It’s been a week and half since the big show, but I still think this year’s Ping awards deserve a few words for what little international audience this site still has after months of hibernation.
The Ping awards is an annual set of awards given to comics in Denmark in the manner of the Angoulême Fauves or the American Eisners. Founded by the Danish Comics Council, the awards are a revivification of a differently conceived, hall of fame-type award of the same name which was bestowed on single creators through the early nineties, as well as of the awards programme hosted by the comics biennial Komiks.dk from 2004-2010. The Pings are named after one of the best known characters created by one of the greatest Danish cartoonists, Robert Storm Petersen, aka. Storm P. (1882-1949).
The Pings are a collaboration between the comics site Nummer9, the comics magazine Strip!, the Animation Workshop in Viborg (where a major new cartooning programme was launched last year), and the Storm P. Museum in Copenhagen, and the comics festival Copenhagen Comics. They are awarded in a number of categories in the same manner as so many other awards of their kind.
This year was the third consecutive the revivified Pings were awarded. It happened at the concert hall Vega in Copenhagen. In a remarkable step up, the Hall of Fame award, given to a cartoonist or other comics person for their life and work in comics, was hosted by the Danish minister of culture, Marianne Jelved, one of the most respected veteran politicians in Denmark. The award went to Nikoline Werdelin, author of the great comic strip Homo Metropolis, which has been running intermittently in Danish newspapers since 1984. (I’ve written an introduction to her and her work here). She was also given the most prestigious award of the night, that for ‘Best Danish Comic’ for her latest collection of Homo Metropolis strips. The Pings, in other words, turned into a celebration of one of Denmark’s greatest living cartoonists.
Among other notable awards, the one for best editorial cartoonist (which was a new category added to the roster this year) went to the incomparable Philip Ytournel who has done more than any other to innovate within his genre in the last half decade or so with his hilarious, formally inventive and frequently intelligent work for the daily Politiken. Last year he upped his game when he wrote and drew an entire installment of the paper’s books section devoted to the Danish philosopher Søren Kierkegaard on the 200th anniversary of his birth.
The award for ‘Best international comic’ published in Danish went to Emmanuel Guibert’s La Guerre d’Alan (aka. Alan’s War), while that for ‘Best international comic’ (ie. not published in Denmark yet) went to Joe Sacco’s The Great War.
Here’s a full overview:
Best Danish Comic: Homo Metropolis 2010-2012 by Nikoline Werdelin
Best International Comic in Danish: Alans krig by Emmanuel Guibert
Best International Comic: The Great War by Joe Sacco
Best comic for children/young readers: Pssst! by Annette Herzog and Katrine Clante
Editorial Cartoonist of the Year: Philip Ytournel (Politiken)

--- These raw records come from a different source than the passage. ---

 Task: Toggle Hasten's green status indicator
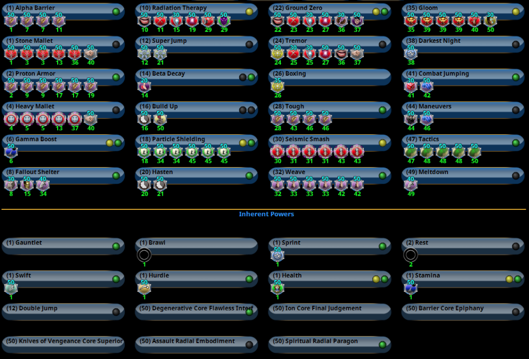[249, 176]
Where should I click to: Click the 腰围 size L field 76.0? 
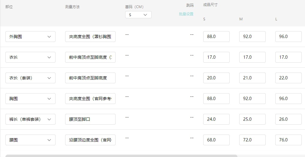(288, 140)
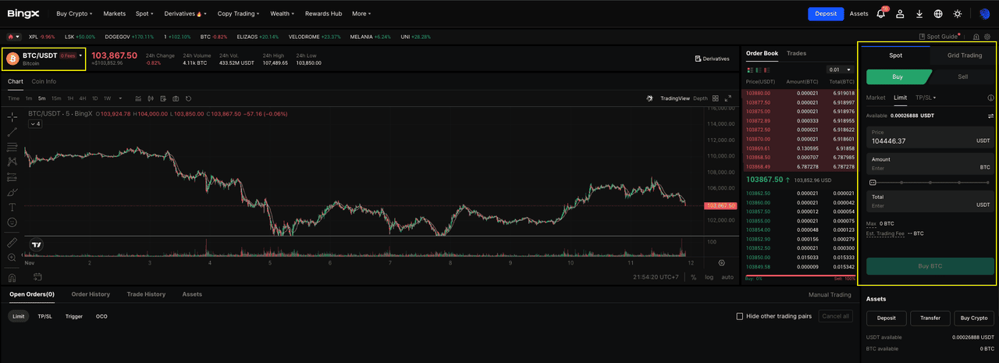Click the blue Deposit button
The height and width of the screenshot is (363, 999).
pos(826,14)
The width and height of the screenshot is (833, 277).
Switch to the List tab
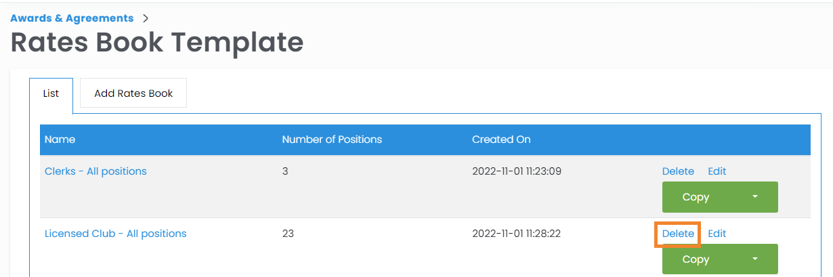[51, 93]
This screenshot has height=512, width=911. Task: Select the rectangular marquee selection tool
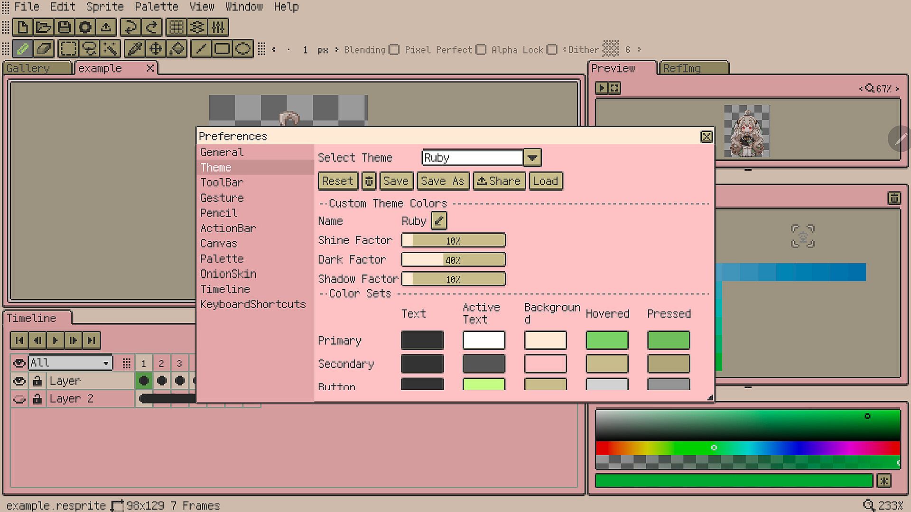click(x=68, y=49)
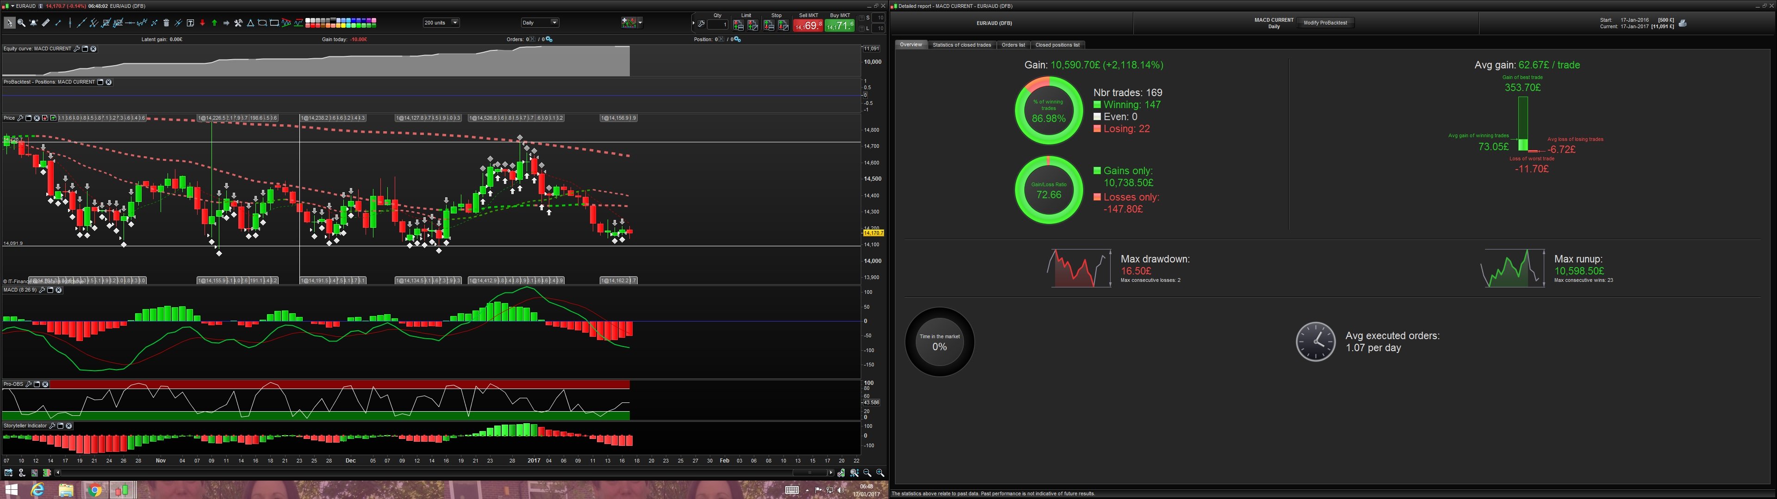Select the red down arrow tool
The width and height of the screenshot is (1777, 499).
coord(203,23)
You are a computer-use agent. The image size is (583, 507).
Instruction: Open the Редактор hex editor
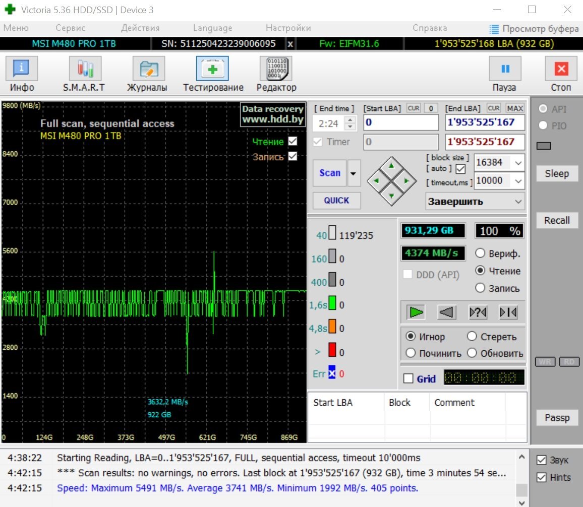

Best Danish online comic: Det sarahkastiske hjørne by Sarah Glerup
Best Danish Debut: Troldmændene fra Vestmannaeyjar by Thomas Mikkelsen
Hall of Fame Award: Nikoline Werdelin
Full disclosure: I sit on the organising committee of the Ping awards and was part of the jury. The Ping is a critics award: nominations are made by contributors to Nummer9 and Strip! while the jury is composed of three more or less continuing members (representing the Danish Comics Council, Nummer9 and the Copenhagen Comics) and four rotating members selected for variety and expertise.